Iterators in Apache Spark

Versions: Apache Spark 3.1.1

I had this "aha moment" while I was preparing the blog posts about the shuffle readers. Apache Spark uses iterators a lot! In this blog post you will see the places where I had met them the last months.

Iterators 101

You certainly know what the iterators are about, but let me recall an interesting thing. If you wrap multiple iterators, they will behave exactly like a single iterator! I'm mentioning this here because Apache Spark relies on that fact very often (you will find the example in the last week's blog post about iterators in shuffle reading). If you don't see what I'm talking about, the following example should help:

  class ExecutionTimeIterator[A](parentIterator: Iterator[A]) extends Iterator[A] {
    var firstNextCall: Option[Long] = None
    var lastNextCall: Option[Long] = None

    // firstNextCall.get - if we have the last, we also have the first
    def executionTime = lastNextCall.map(lastCall => lastCall - firstNextCall.get)

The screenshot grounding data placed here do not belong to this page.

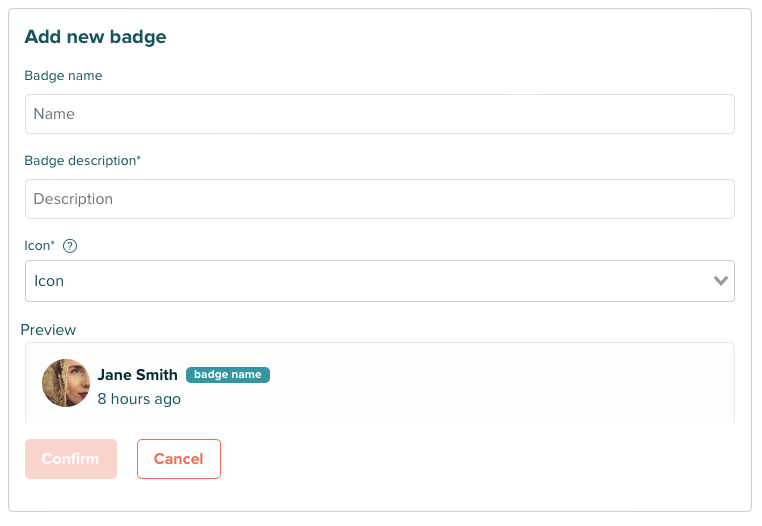Click the "Icon" placeholder text in the select

pos(49,281)
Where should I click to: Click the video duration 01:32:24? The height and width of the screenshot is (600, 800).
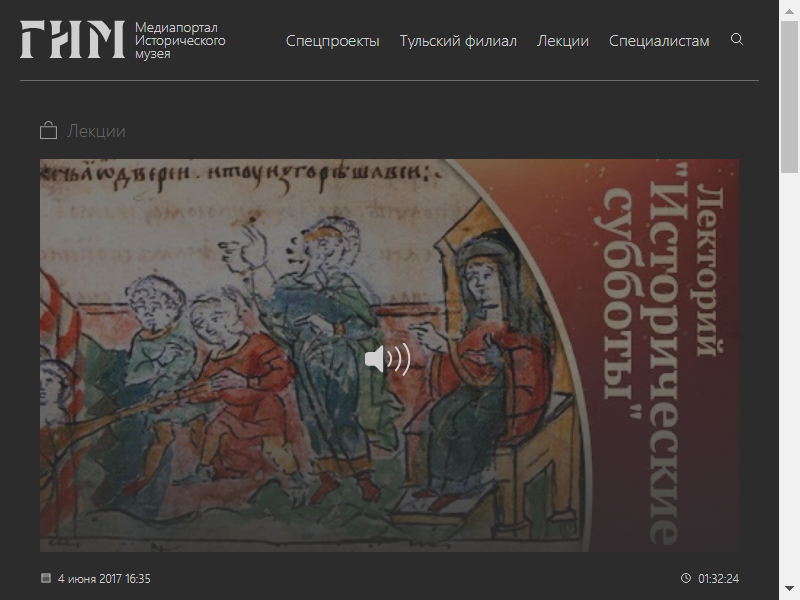point(718,579)
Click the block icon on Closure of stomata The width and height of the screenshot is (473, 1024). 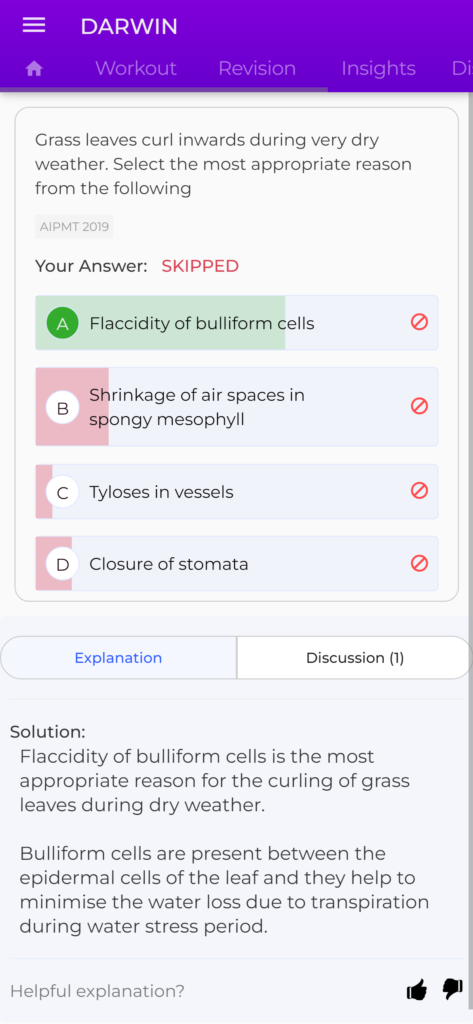click(x=419, y=563)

    override def hasNext: Boolean = parentIterator.hasNext
    override def next(): A = {
      if (firstNextCall.isEmpty) {
        firstNextCall = Some(System.currentTimeMillis())
      }
      val nextElement = parentIterator.next()
      if (!hasNext) {
        lastNextCall = Some(System.currentTimeMillis())
      }
      nextElement
    }
  }
  val numbers = new ExecutionTimeIterator(Iterator(1, 2, 3))
  val mappedNumbersFromWrapper = numbers.map(number => number).toSeq
  assert(mappedNumbersFromWrapper == Seq(1, 2, 3))
  assert(numbers.executionTime.get > 0)

As you can see, in this model we decorated the raw Iterator with an extra code computing the total iteration time. Apache Spark uses the same principle to perform various tasks. Let's see now some of these iterators!

Interrupted task

The first iterator is called InterruptibleIterator. Its name is pretty meaningful because yes, this iterator can be interrupted! What does it mean in the Apache Spark context? Let's check the implementation first:

class InterruptibleIterator[+T](val context: TaskContext, val delegate: Iterator[T])
  extends Iterator[T] {
  def hasNext: Boolean = {
    context.killTaskIfInterrupted()
    delegate.hasNext
  }

  def next(): T = delegate.next()
}

The purpose should be clear now. The InterruptibleIterator interrupts the iteration if the task terminated. It can happen with the speculative execution feature where 2 instances of the same task may run in parallel. The idea of wrapping the data iterator (delegate attribute) is to stop generating the results as soon as it doesn't make sense anymore (another instance of the given task already completed).

Completed iteration

Another widely used iterator in Apache Spark codebase is CompletionIterator. The goal? Call a callback once all items processed:

private[spark]
abstract class CompletionIterator[ +A, +I <: Iterator[A]](sub: I) extends Iterator[A] {
  private[this] var completed = false
  private[this] var iter = sub
  def next(): A = iter.next()
  def hasNext: Boolean = {
    val r = iter.hasNext
    if (!r && !completed) {
      completed = true
      iter = Iterator.empty.asInstanceOf[I]
      completion()
    }
    r
  }

  def completion(): Unit

I've first met the CompletionIterator while discovering the internals of stateful operations. It's used there to update state store metrics and to remove expired keys. And generally, housekeeping is its main purpose. It's also used in shuffle blocks fetching to reference the retrieved blocks from memory, and in spillable data structures to release their memory to the memory pool.

Shuffle fetcher

I've already mentioned it but shuffle fetcher is also an iterator. It's called ShuffleBlockFetcherIterator and returns a pair of (BlockId, InputStream) in the next method.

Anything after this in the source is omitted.